La carenza dell’editore puro
L’assenza quasi totale, in Italia, di “editori puri” è un altro nemico della stampa libera. La proprietà della stampa è nelle mani di chi ha troppe volte altri interessi da difendere e il prodotto editoriale diventa strumento di pressione legato alle proprie attività principali. Si è parlato più volte di “statuto dell’impresa editoriale” per provare a svincolare gli interessi “altri” da quelli della corretta e libera informazione. Nonostante anni di discussioni, non si è mai arrivati a risolvere questo problema.

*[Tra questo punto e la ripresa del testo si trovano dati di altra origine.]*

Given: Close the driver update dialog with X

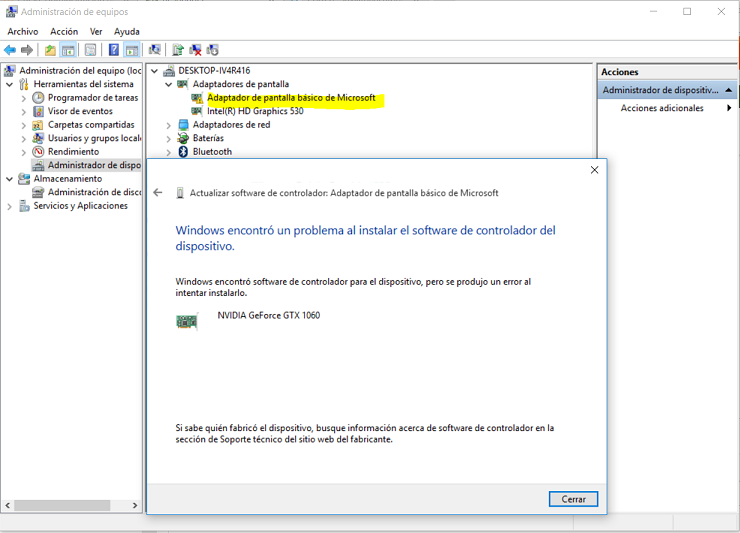Looking at the screenshot, I should point(594,170).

La presenza dell’intelligenza artificiale
L’IA è sempre più spesso il convitato di pietra dell’informazione, un vero e proprio spettro per il giornalista libero. Il quotidiano “il Foglio” ha effettuato una sperimentazione, affidando all’intelligenza artificiale la redazione di articoli. Può essere un aiuto alle redazioni, una cosa “buona” ma senza il racconto del giornalista sul campo l’informazione potrebbe risultare viziata, indirizzata, uniformata. Ma resta un’arma nelle mani di editori spregiudicati che potrebbero scegliere di fare a meno dei giornalisti. Oppure questi strumenti saranno, come si auspica, complementari e contribuiranno ad aumentare il lavoro. In ogni caso, l’intelligenza artificiale, nel giornalismo come in altri settori, non può sostituire la creatività umana.
Le fake news
Nel mondo della disintermediazione giornalistica si è pensato che, attraverso i social, internet, si potesse distinguere ciò che è vero da ciò che è falso. La notizia senza intermediazione giornalistica sembra quella più vera. Chi si occupa di fake news nelle redazioni sa bene che spiegare che una notizia falsa è molto più difficile che raccontare una notizia vera. Sono ormai lontani i tempi in cui si diceva che una notizia era vera perché “l’ha detto il Tg” o più semplicemente “l’ha detto la televisione”. Si è capovolto il mondo. Internet è ormai giudicata da una parte crescente dell’opinione pubblica il luogo della verità mentre il giornalista non è più l’intermediario che racconta con i propri occhi quel che vede, con correttezza e completezza ma quasi il “manipolatore” della notizia. Forse è questa una delle sfide più grandi che si trova di fronte la libera informazione. Quella veramente libera, si intende.